━━━━━ EXERCISE INPUTS ━━━━━
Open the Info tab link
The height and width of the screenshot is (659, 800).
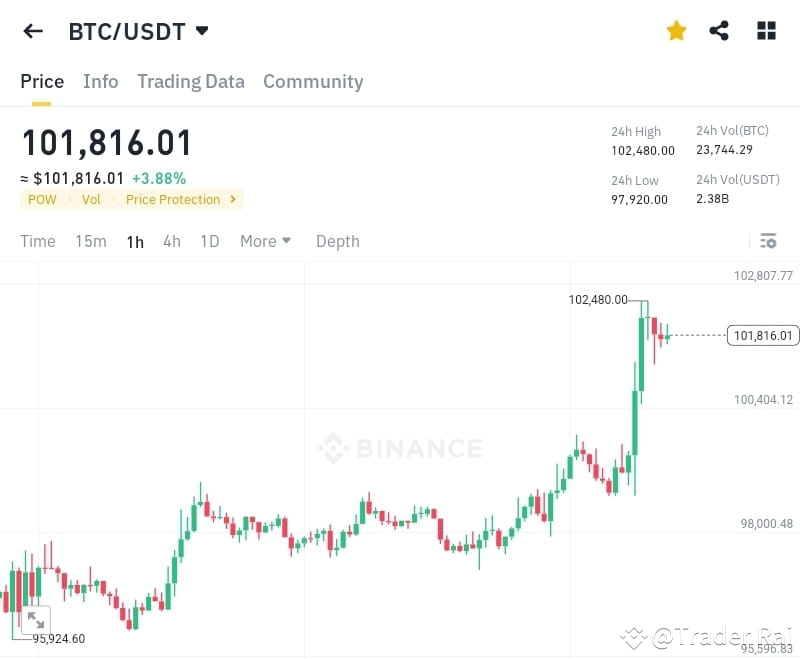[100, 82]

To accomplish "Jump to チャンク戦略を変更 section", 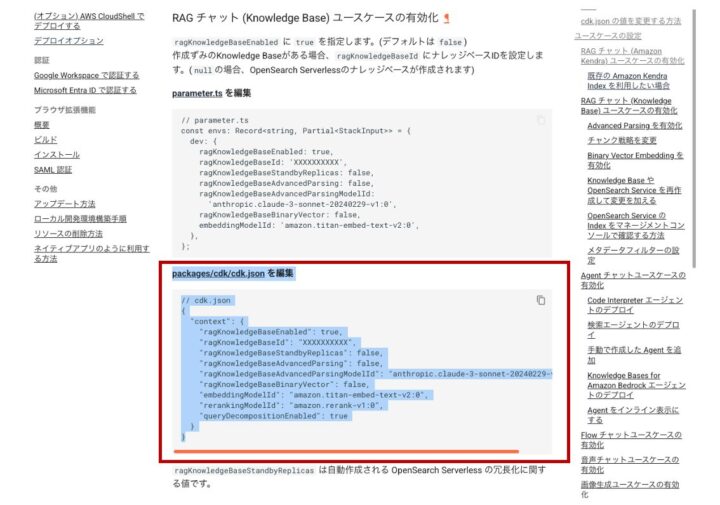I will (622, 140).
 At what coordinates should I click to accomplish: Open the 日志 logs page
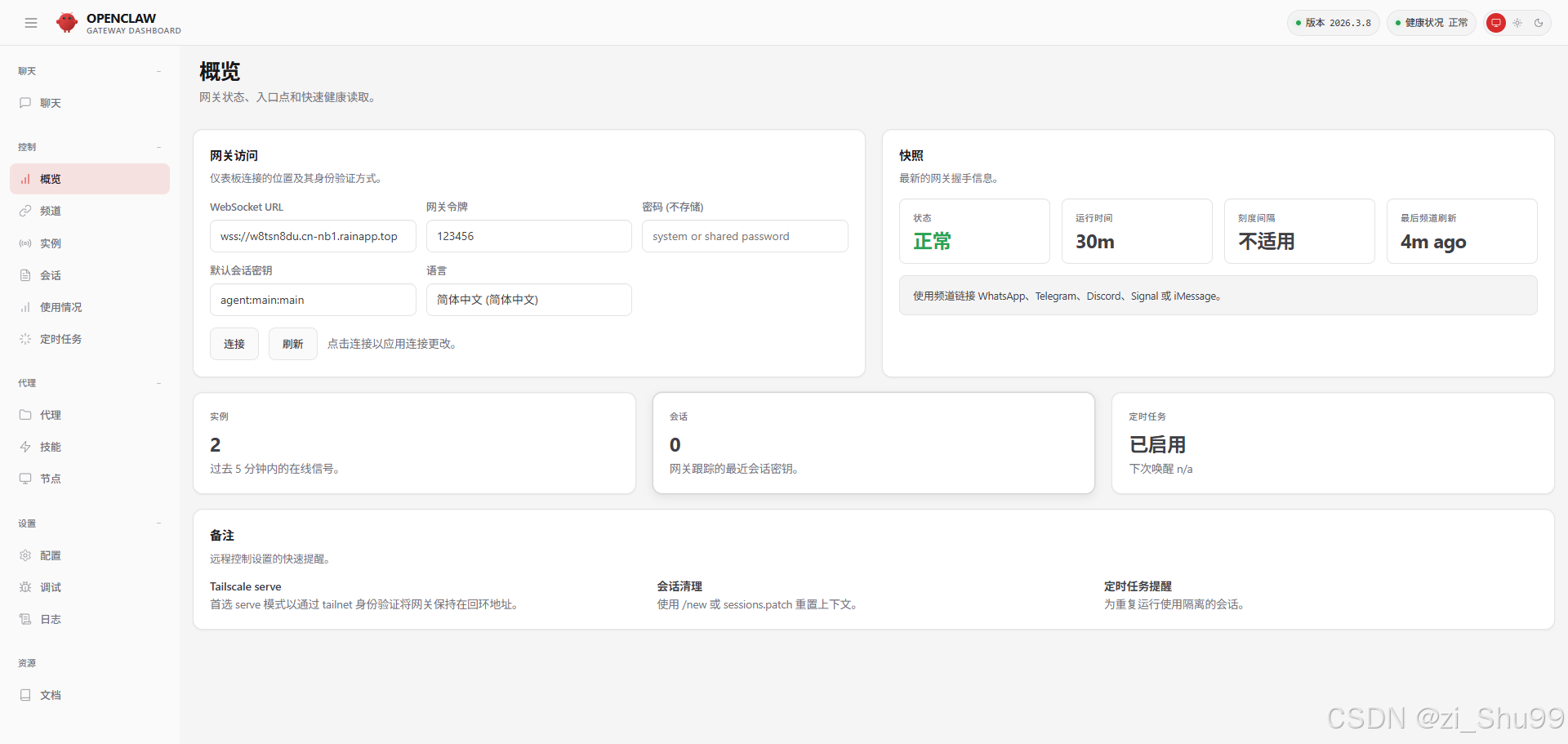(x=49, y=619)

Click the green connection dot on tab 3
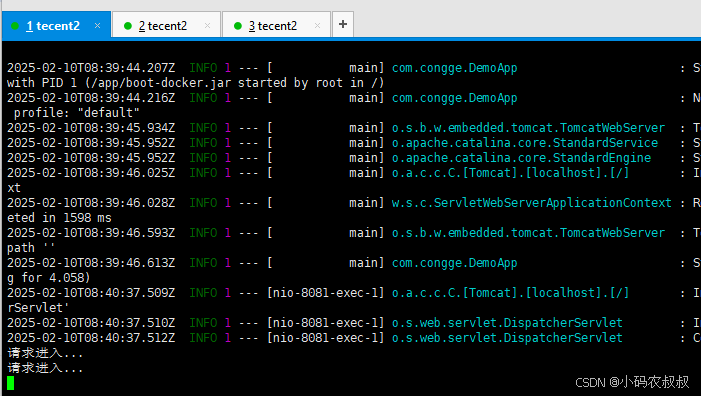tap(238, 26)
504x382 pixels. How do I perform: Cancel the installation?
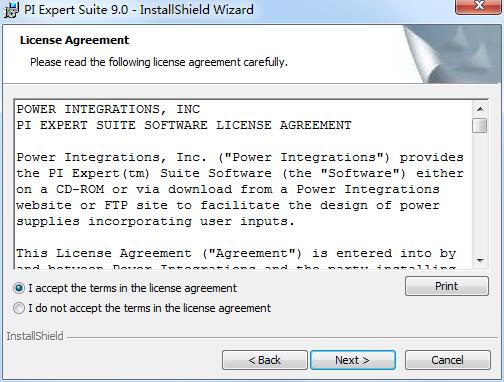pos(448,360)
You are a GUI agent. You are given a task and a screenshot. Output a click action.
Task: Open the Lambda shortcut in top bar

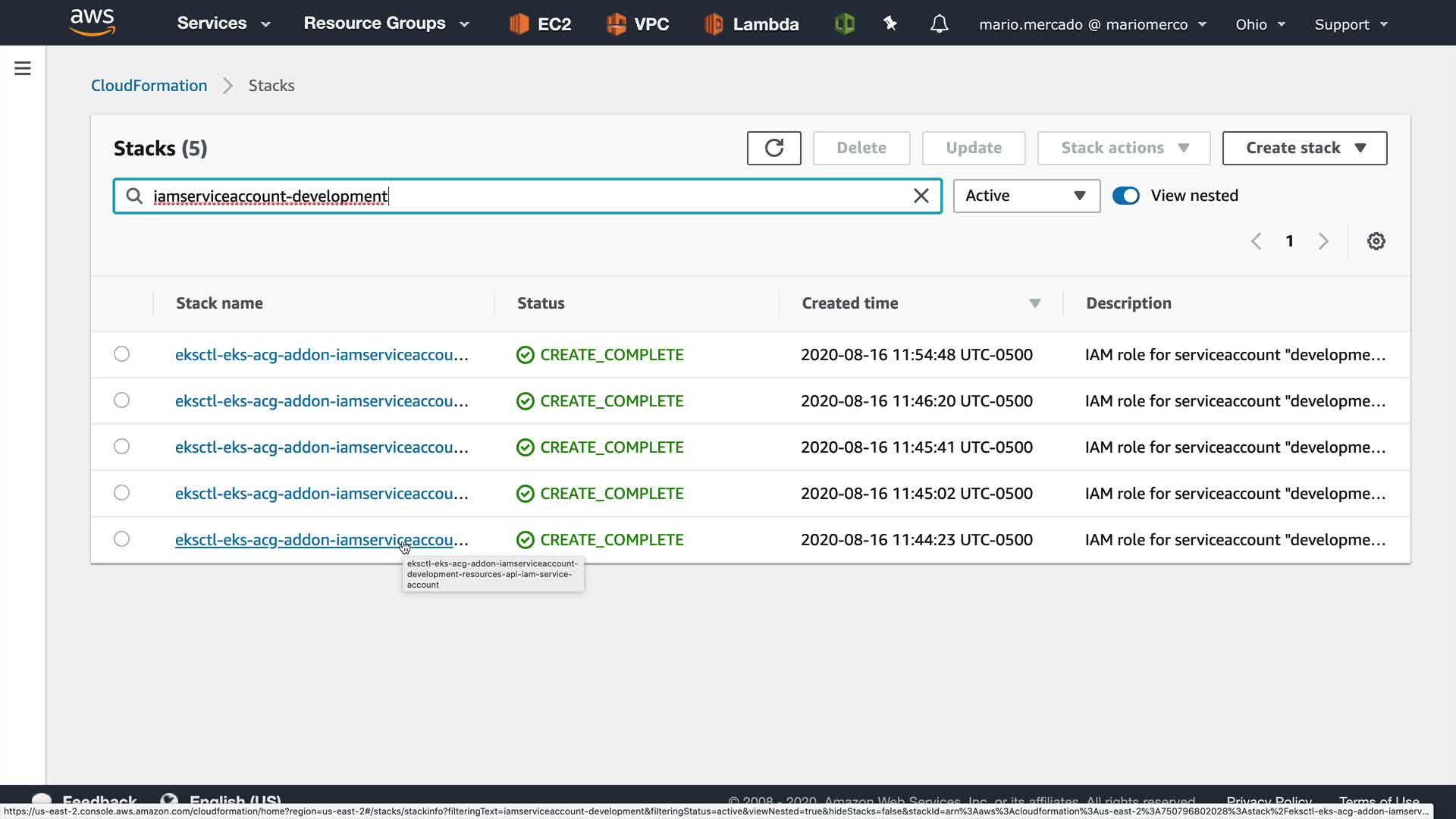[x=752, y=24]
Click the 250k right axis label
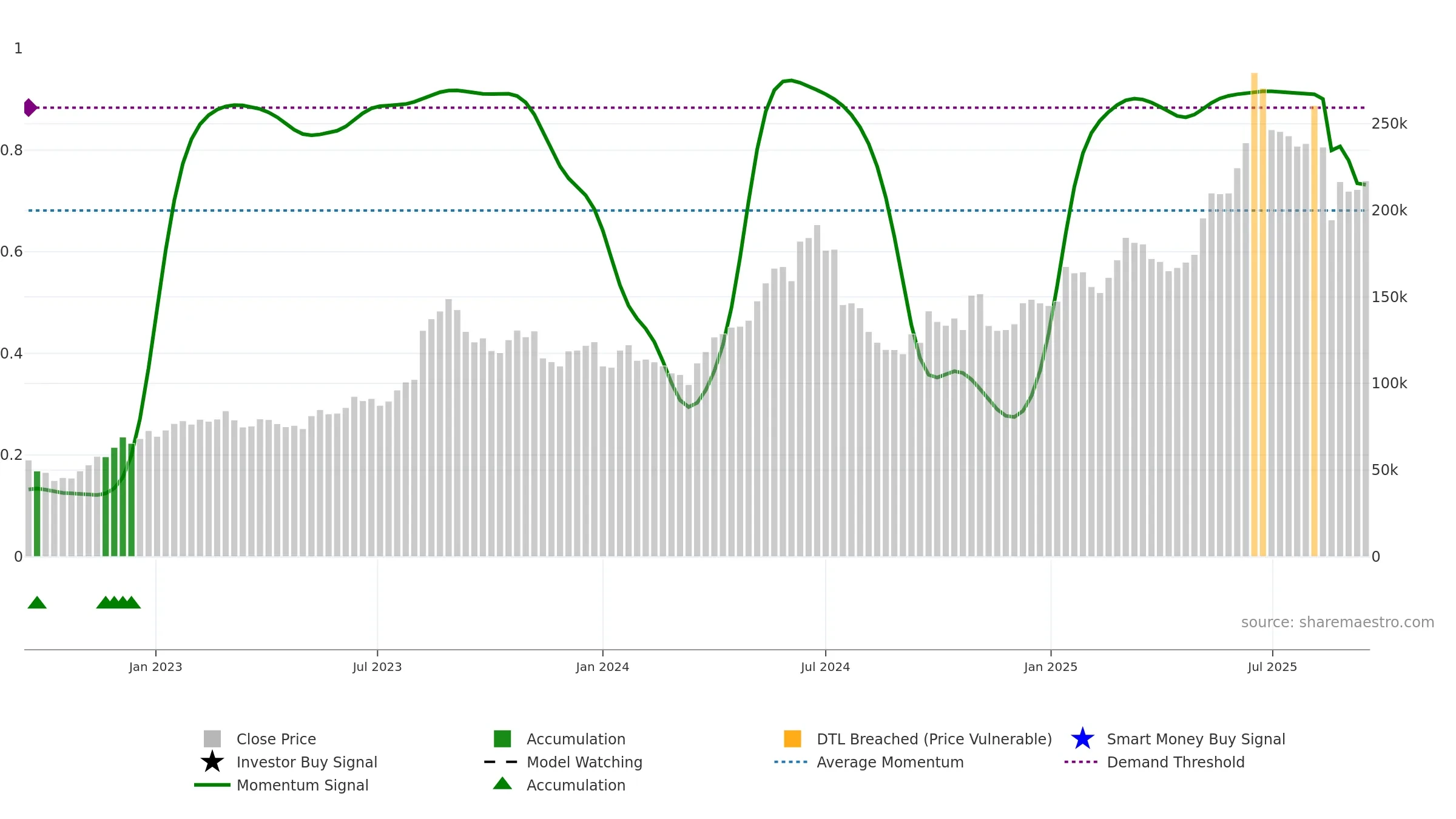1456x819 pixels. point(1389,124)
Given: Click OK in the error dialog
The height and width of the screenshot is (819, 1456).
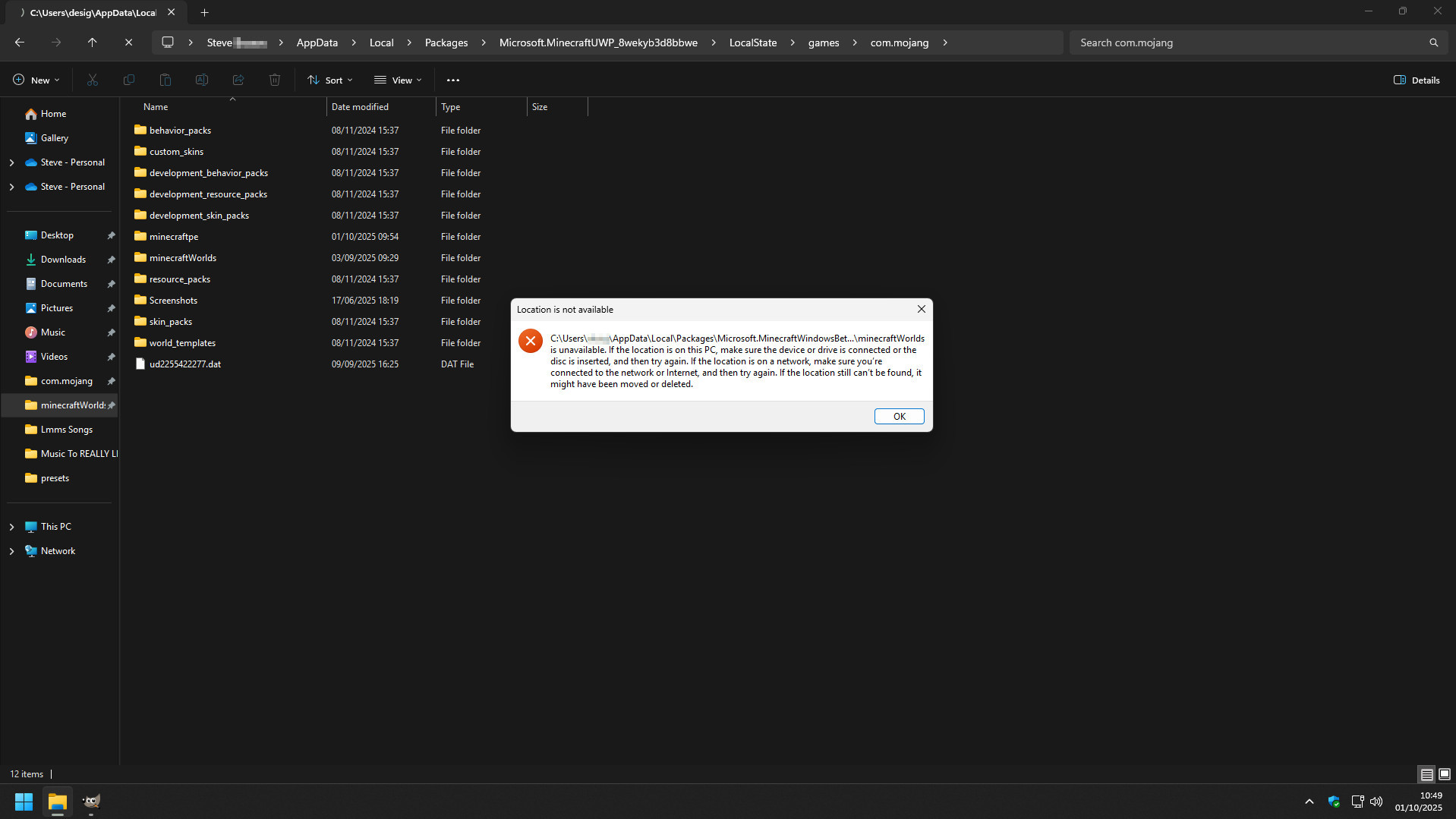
━━━━━
_WORK REQUIRED_
Convert the lines from the one containing "504x382 pixels. How" through the last line above, both included, into a Markdown table with the columns Row and Line, numbering each row, skipping blank lines and leaving out the pictures.

_COMPLETE RESPONSE_
| Row | Line |
|---|---|
| 1 | 504x382 pixels. How do I perform: Cancel the installation? |
| 2 | pos(448,360) |
| 3 | You are a GUI agent. You are given a task and a screenshot. Output a click action. |
| 4 | Task: Open the Lambda shortcut in top bar |
| 5 | [x=752, y=24] |
| 6 | Click the 250k right axis label |
| 7 | 1456x819 pixels. point(1389,124) |
| 8 | Given: Click OK in the error dialog |
| 9 | The height and width of the screenshot is (819, 1456). |